Animals in Carbon and Nutrient Cycling
Historically, most research in ecosystem ecology and biogeochemistry has focused on the roles of plants and microorganisms in regulating nutrient cycling in ecosystems, as plants take up carbon and nutrients and microbes decompose plant detritus, returning carbon and nutrients to the soil and atmosphere. However, animals can also play important roles in carbon and nutrient cycling by physically disturbing soil, selectively consuming plant matter, and releasing carbon and nutrients through excretion, egestion, and the decomposition of animal bodies. We study the impacts of animals on biogeochemical cycling in diverse ecosystems, from old fields in New England to Makgadikgadi landscape of northern Botswana to the Arctic tundra.
Zoogeochemical effects of northern ungulates
Large herbivores can have marked effects on carbon and nitrogen cycles, the study of which is termed zoogeochemistry. This is particularly true in northern systems, where nutrient cycling and plant growth is often stymied by a lack of nitrogen. Through processes that result in the deposition of nitrogen, such as waste and carcass deposition animals can contribute large quantities of available nitrogen to ecosystems. Ultimately, these nutrient subsidies can alter nutrient cycling, carbon storage, and plant growth. Spanning several ecosystems, Kristy’s work examines the impact of various northern herbivores, including caribou, elk, white-tailed deer, and mule deer, aiming to untangle the zoogeochemical effects of these large mammals.
Animal-driven soil biogeochemistry under climate variability
Animals respond to climate variability and uncertainty in different functional ways that are dependent on the degree of that variability. For example, some may shift their behavior to cope with temperature extremes, while others may shift their physiology. The functional differences in coping strategies has ramifications for animal controls on soil biogeochemical cycles. Nat's research leverages a latitudinal gradient of old-field ecosystems to study how soil carbon and nitrogen is impacted by animal populations. She also focuses on capturing pre-existing heterogeneity in soil processes to better estimate animal effects across time and space.

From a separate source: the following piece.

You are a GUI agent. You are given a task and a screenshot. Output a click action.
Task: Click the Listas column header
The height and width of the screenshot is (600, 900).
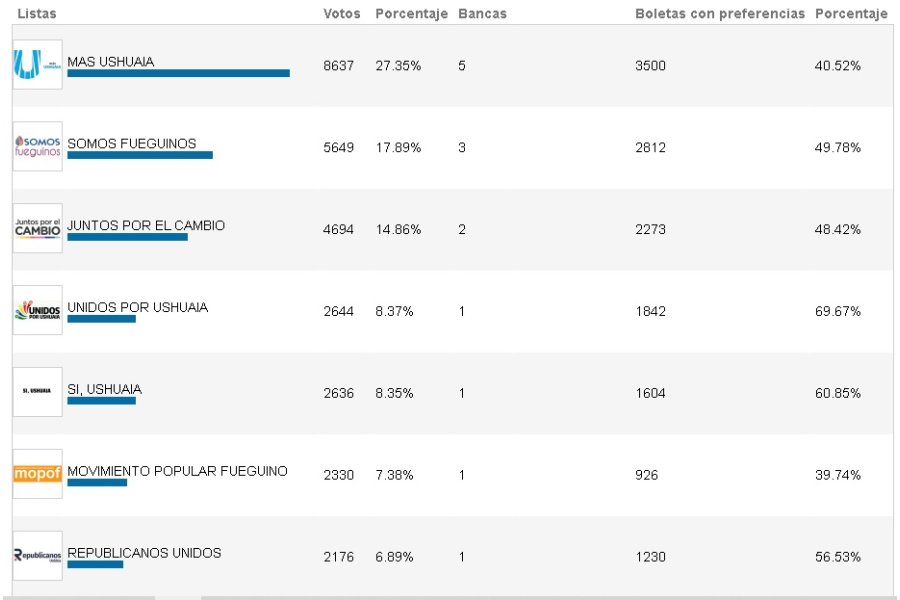click(37, 14)
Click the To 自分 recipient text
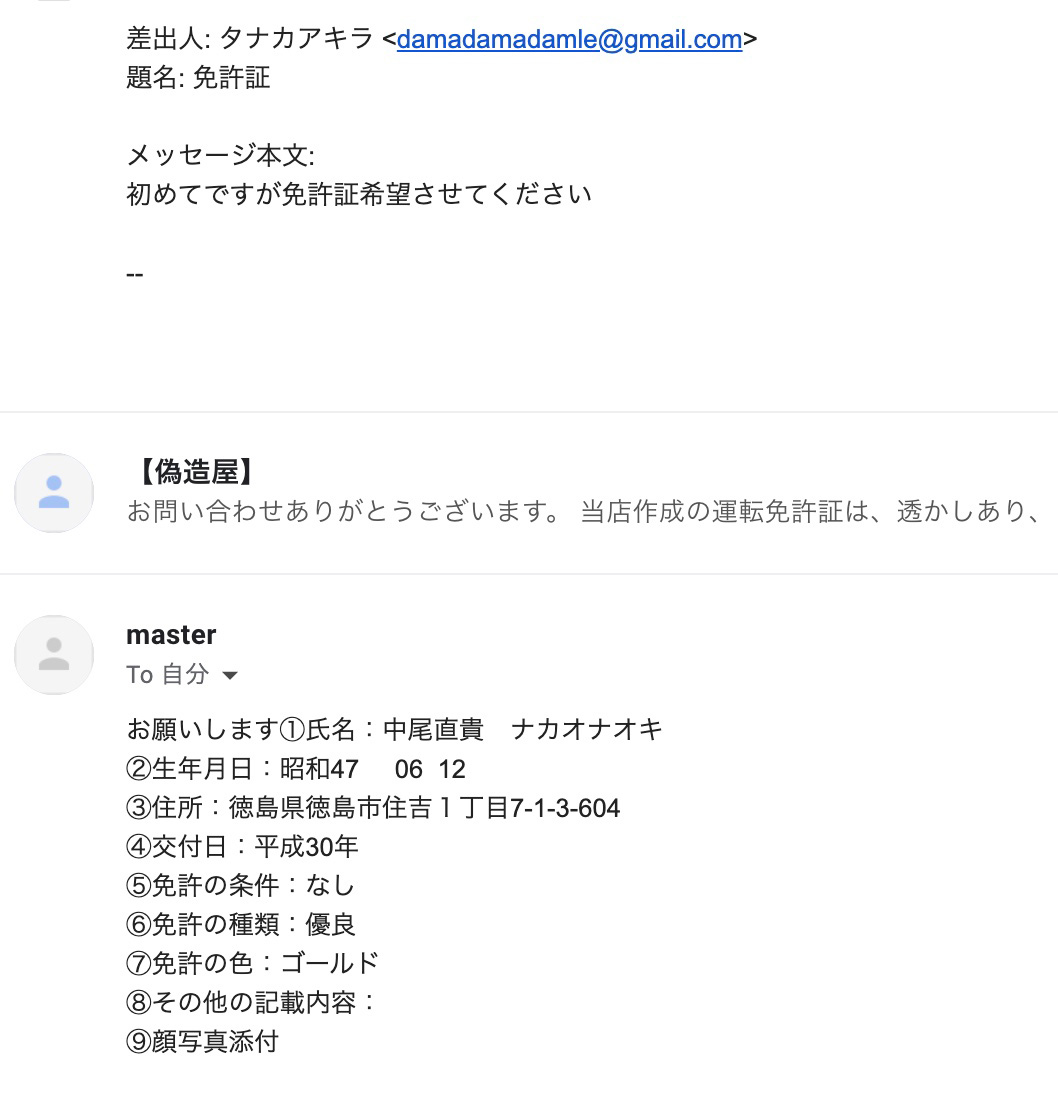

Animal-mediated carbon storage
Restoring ecosystems through trophic rewilding has been acknowledged as a climate change mitigation strategy; however, animal effects on carbon balance involve complex feedbacks and are not yet well understood. As livestock also continue to replace megaherbivores across vast wild landscapes, particularly in Africa, knowledge of how grazing and species functional types affect soil carbon can help to inform grassland management. Urmila’s research examines how animal-mediated soil carbon storage differs across a gradient of livestock and wildlife in the Makgadikgadi landscape of northern Botswana. Her work addresses conservation concerns in an area of human-livestock-wildlife coexistence and intends to provide additional incentive to incorporate carbon sequestration goals into wildlife conservation and livestock management strategies.